SOURCE DATA

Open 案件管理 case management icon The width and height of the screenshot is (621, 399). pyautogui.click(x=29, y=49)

* * *

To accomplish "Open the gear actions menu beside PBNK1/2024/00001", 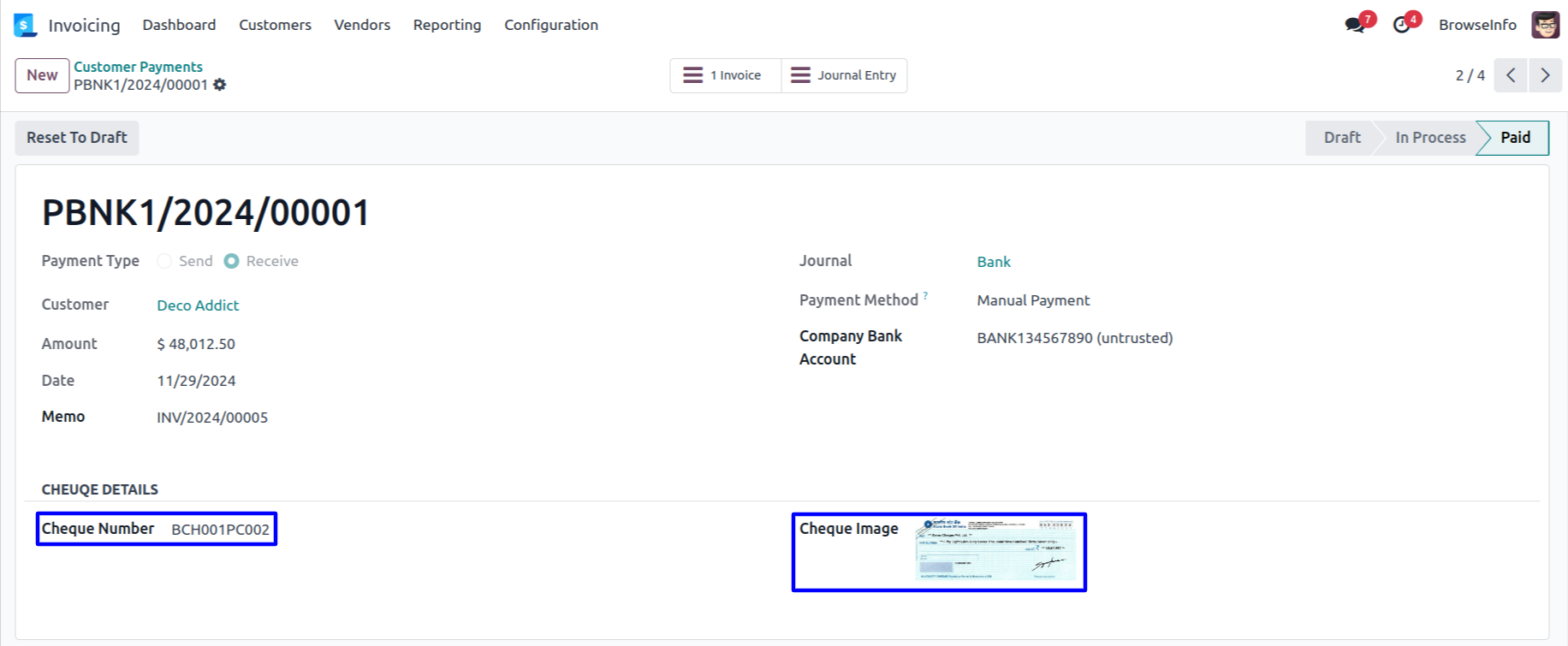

---

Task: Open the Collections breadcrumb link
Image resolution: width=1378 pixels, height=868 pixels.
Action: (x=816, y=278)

GIVEN TASK
Output as a numbered list the data lines starting with the line containing "Task: Open the Collections breadcrumb link" and going on through the line containing "Action: (x=816, y=278)", leaving out any blank lines.

TASK RESULT
1. Task: Open the Collections breadcrumb link
2. Image resolution: width=1378 pixels, height=868 pixels.
3. Action: (x=816, y=278)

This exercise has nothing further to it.